Secrets, by Kristen Heitzmann (Bethany House, 2004)
Lance Michelli’s beloved grandmother can’t speak, following a stoke, but she’s desperate for him to accomplish something for her – something urgent, something secret. The few clues she can give lead him to an old home in California wine country, which he suspects should truly belong to her.
Everyone else thinks it belongs to Rese Barrett, a young woman who’s left a successful construction business to restore the building and run it as a bed and breakfast.
Lance talks himself into a job as Rese’s cook – and maid. His Italian relatives taught him all he needs to produce beautiful meals, and if cleaning toilets is what he needs to do to make things right for his grandmother, he’ll do it.
Falling for Rese is not part of his plan. How can Lance help Rese heal her hurts when finding justice for his grandmother may take the property away from Rese? How can he tell her he came under false pretenses, now that she’s beginning to trust what he says about God?

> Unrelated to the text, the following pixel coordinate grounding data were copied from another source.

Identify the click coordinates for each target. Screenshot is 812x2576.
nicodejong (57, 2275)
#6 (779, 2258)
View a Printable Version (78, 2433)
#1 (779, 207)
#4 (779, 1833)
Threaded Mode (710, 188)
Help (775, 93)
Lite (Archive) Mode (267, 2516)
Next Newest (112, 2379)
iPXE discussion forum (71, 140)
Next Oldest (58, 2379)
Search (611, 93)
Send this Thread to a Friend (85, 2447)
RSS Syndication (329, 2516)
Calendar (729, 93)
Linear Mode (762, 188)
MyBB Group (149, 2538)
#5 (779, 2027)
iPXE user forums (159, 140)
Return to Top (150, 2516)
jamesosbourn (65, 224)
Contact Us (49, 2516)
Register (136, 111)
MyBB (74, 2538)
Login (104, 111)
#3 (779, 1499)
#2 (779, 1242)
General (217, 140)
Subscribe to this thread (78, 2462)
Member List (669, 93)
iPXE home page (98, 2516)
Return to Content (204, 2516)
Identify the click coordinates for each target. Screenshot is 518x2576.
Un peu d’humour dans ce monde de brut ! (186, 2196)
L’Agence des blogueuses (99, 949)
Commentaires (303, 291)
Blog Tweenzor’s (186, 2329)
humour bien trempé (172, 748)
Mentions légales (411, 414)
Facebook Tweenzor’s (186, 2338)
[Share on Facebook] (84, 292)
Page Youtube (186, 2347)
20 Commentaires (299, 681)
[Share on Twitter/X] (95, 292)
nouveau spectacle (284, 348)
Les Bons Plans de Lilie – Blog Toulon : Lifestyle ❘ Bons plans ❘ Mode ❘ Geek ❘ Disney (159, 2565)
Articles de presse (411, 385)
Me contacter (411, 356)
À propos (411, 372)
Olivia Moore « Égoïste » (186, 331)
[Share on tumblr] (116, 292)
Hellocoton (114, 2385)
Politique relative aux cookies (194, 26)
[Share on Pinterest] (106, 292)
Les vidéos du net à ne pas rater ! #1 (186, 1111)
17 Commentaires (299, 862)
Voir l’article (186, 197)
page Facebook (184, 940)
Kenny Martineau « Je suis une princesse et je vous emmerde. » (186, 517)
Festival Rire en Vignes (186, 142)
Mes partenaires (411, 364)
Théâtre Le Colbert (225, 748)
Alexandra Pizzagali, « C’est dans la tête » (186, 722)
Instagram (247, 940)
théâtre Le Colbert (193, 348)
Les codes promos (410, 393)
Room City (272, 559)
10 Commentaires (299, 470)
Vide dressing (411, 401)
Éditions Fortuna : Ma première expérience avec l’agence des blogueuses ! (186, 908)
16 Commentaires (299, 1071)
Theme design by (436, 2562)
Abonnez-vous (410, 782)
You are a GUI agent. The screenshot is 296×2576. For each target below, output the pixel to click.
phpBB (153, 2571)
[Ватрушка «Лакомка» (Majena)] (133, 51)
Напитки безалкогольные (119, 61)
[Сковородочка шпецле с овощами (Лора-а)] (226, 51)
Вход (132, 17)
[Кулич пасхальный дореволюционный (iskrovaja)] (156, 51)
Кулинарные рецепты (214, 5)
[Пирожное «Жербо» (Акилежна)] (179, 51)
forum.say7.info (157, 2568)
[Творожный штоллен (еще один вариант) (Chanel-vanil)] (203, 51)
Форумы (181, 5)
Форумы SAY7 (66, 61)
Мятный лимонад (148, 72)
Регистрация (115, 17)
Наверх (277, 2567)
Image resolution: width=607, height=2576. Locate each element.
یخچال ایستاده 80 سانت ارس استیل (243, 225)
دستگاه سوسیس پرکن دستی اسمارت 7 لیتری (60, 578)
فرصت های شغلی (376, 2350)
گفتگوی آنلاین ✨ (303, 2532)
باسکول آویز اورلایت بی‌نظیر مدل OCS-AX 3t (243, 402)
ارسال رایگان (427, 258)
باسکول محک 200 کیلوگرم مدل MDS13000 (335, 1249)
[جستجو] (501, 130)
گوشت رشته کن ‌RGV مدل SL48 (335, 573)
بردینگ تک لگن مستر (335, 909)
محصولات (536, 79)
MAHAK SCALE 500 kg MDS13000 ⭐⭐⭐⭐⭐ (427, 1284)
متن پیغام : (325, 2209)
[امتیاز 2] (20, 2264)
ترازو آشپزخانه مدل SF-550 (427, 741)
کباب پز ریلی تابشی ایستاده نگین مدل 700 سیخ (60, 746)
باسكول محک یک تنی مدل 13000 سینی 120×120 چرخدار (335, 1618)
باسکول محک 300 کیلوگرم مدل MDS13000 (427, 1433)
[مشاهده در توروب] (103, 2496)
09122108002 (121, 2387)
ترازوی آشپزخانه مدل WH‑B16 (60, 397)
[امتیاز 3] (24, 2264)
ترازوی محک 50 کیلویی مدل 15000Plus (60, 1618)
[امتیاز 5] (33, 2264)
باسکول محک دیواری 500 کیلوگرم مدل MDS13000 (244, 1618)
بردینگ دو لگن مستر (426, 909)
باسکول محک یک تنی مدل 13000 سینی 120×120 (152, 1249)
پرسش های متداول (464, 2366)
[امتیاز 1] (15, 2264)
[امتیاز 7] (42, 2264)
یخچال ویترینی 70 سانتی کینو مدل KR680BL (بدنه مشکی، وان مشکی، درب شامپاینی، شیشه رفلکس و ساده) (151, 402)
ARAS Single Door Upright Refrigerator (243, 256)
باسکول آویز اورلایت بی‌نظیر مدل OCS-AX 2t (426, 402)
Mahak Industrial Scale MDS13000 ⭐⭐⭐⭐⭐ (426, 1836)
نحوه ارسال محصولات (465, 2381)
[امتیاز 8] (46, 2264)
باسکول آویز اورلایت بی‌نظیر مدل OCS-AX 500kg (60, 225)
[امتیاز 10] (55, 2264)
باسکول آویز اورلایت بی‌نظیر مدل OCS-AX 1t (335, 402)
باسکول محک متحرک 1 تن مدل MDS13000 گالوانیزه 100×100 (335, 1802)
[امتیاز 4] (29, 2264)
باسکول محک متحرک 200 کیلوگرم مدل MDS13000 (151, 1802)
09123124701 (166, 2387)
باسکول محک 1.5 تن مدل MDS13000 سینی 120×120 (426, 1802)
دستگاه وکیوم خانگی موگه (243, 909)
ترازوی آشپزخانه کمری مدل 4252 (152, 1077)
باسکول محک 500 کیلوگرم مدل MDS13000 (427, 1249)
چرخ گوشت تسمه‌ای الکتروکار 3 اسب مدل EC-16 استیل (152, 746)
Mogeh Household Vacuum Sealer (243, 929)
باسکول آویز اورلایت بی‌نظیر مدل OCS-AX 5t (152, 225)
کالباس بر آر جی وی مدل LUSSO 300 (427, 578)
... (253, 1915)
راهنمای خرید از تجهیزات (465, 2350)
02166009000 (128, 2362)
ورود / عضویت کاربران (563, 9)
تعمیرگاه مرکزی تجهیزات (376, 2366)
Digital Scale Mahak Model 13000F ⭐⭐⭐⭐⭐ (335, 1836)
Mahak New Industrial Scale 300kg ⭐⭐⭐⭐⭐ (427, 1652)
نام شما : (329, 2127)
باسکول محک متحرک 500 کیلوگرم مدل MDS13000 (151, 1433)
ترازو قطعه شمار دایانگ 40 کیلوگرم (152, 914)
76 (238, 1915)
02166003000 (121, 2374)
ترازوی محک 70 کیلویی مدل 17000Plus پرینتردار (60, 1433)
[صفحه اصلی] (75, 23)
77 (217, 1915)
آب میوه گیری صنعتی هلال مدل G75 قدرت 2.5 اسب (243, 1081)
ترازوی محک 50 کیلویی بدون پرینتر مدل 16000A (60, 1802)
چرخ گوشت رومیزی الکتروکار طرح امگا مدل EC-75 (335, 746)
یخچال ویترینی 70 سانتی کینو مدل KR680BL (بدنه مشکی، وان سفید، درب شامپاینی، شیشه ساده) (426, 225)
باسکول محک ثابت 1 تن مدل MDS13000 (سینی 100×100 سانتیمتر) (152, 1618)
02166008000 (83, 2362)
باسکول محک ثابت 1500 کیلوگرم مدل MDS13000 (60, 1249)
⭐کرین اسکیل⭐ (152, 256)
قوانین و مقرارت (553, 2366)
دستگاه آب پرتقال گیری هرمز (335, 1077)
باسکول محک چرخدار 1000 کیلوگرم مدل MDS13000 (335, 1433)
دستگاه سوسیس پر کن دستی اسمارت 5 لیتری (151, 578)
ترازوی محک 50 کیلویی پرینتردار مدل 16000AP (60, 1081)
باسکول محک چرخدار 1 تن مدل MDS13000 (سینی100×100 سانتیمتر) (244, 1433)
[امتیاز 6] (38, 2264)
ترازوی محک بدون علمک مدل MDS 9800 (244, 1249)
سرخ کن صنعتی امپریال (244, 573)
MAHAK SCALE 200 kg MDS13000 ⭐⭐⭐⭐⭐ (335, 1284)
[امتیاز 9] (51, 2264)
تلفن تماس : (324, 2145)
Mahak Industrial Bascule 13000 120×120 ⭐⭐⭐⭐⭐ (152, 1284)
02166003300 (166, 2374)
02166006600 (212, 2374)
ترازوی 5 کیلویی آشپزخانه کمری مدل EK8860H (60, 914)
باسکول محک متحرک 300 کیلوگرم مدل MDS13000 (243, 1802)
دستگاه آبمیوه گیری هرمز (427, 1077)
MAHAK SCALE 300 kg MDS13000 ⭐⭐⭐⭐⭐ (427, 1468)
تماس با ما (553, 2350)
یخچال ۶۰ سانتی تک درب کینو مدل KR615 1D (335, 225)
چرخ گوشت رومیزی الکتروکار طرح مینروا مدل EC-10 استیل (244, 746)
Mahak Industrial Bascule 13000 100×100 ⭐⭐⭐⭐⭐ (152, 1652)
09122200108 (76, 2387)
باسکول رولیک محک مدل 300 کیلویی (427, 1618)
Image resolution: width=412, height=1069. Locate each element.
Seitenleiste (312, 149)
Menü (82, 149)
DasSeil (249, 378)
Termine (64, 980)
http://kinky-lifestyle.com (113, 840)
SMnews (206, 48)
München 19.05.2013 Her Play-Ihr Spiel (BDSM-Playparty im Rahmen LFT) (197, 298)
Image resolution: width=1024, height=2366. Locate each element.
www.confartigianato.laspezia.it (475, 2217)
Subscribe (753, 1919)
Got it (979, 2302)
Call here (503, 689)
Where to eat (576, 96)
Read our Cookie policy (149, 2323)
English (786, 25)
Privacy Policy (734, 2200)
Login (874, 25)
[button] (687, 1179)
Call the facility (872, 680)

Here’s one of Lance’s observations of Rese:
She headed for a wide flat rock on the creek’s bank, her posture still demanding “no trespassing” but no longer “trespassers will be shot.” [page 270]
I liked both main characters, and the secondaries were intriguing too, especially next-door neighbour Evvy and Rese’s friend Star. And the fictional food was amazing.
This is one of those novels I read slowly, not wanting it to end. So I was pleased to discover it’s book one in a trilogy. Now I’m looking for book two, Unforgotten, which continues Lance’s quest.
Kristen Heitzmann is a new-to-me author with plenty of published novels. She writes contemporary romantic suspense, historical fiction, and psychological suspense. Secrets won the Christy Award for Romance in 2005. For more about the author and her books, visit kristenheitzmann.com/.
[Review copy from my local public library.]